The city list in the Weather App represents the core navigation element of the sidebar.

Each saved city appears as an interactive row. When a user selects a city, the weather panel updates accordingly.

The list is dynamic and reflects the current stored data.

Creating the List Container

The list is implemented using a ListBox:

#![allow(unused)]
fn main() {
let city_list = gtk::ListBox::new();
city_list.add_css_class("boxed-list");
city_list.set_selection_mode(gtk::SelectionMode::None);
}

ListBox is used because:

  • It supports vertical stacking of rows
  • It integrates well with GNOME styling
  • It allows interactive row behavior

The selection mode is disabled because row activation is handled manually.

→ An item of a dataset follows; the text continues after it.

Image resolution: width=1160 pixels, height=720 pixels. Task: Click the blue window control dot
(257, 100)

Adding Cities as ActionRow

Each city is displayed as an ActionRow:

#![allow(unused)]
fn main() {
let row = ActionRow::new();
row.set_title(city);
row.set_subtitle("Tap to view weather");
row.set_activatable(true);
}

Using ActionRow provides:

  • Clear title + subtitle layout
  • Built-in click interaction
  • Consistent GNOME visual design

The subtitle explains what happens when the row is selected.

This improves usability for new users.

Handling Row Activation

When a city row is clicked, it triggers weather fetching:

#![allow(unused)]
fn main() {
row.connect_activated(move |_| {
    start_fetch(city_name.clone());
});
}

This keeps responsibilities separate:

  • Sidebar → navigation action
  • Weather panel → data display
  • Fetch logic → background processing

The row does not directly update UI. It only triggers the weather fetch process.

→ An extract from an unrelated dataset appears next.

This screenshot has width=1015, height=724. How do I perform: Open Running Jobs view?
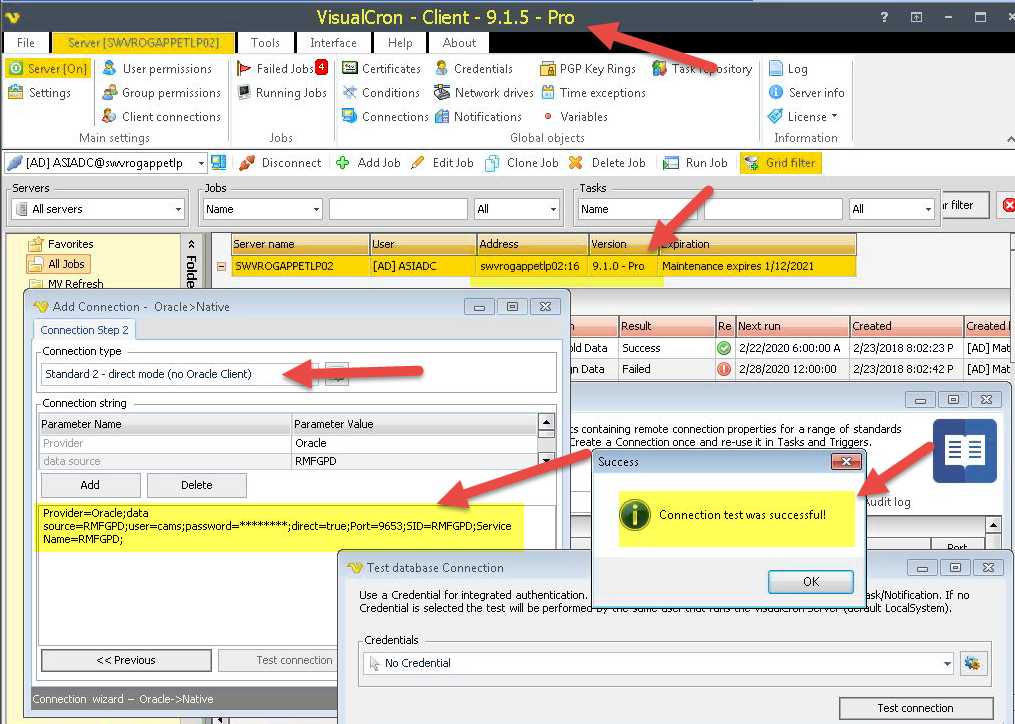click(283, 93)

Adding Delete Button to Each Row

Each city row also contains a delete button:

#![allow(unused)]
fn main() {
let del_btn = gtk::Button::from_icon_name("user-trash-symbolic");
row.add_suffix(&del_btn);
}

The delete button:

  • Is visually attached to the row
  • Does not interfere with row activation
  • Provides direct control over stored cities

This improves user control and flexibility.

Delete Logic

When the delete button is clicked:

#![allow(unused)]
fn main() {
cities.borrow_mut()
    .retain(|c| !c.eq_ignore_ascii_case(&city_to_delete));

save_cities_to_csv(&cities.borrow());
}

This performs two actions:

  1. Removes the city from the in-memory list
  2. Updates the CSV file for persistence

The application state and storage remain synchronized.

Rebuilding the List

After changes, the list is rebuilt:

#![allow(unused)]
fn main() {
clear_listbox(&city_list);
}

Then all current cities are re-added.

This ensures:

  • UI always reflects current state
  • No outdated rows remain
  • Order remains consistent

Rebuilding is simple and predictable, which helps beginners understand the flow.

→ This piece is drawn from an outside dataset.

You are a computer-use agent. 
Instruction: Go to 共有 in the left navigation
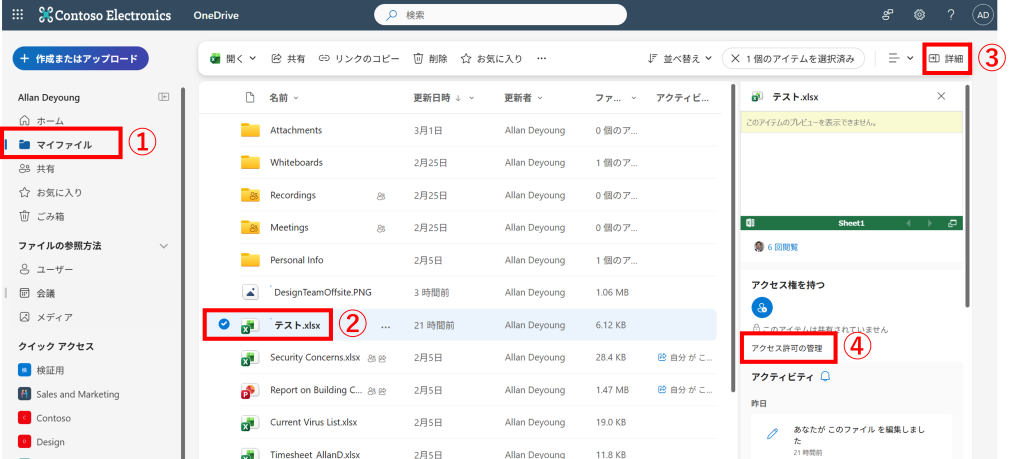click(x=45, y=169)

Interaction With Empty State

After deleting a city, the app checks whether the list is empty:

#![allow(unused)]
fn main() {
update_sidebar_empty_state(&cities, &city_list, &scroller, &empty_page);
}

If no cities remain:

  • The list disappears
  • The empty state becomes visible

This maintains visual consistency.

Architectural Separation

The city list handles:

  • Displaying stored cities
  • Triggering weather fetch
  • Deleting entries

It does not:

  • Fetch weather directly
  • Parse JSON
  • Manage threading

This separation keeps the architecture clean.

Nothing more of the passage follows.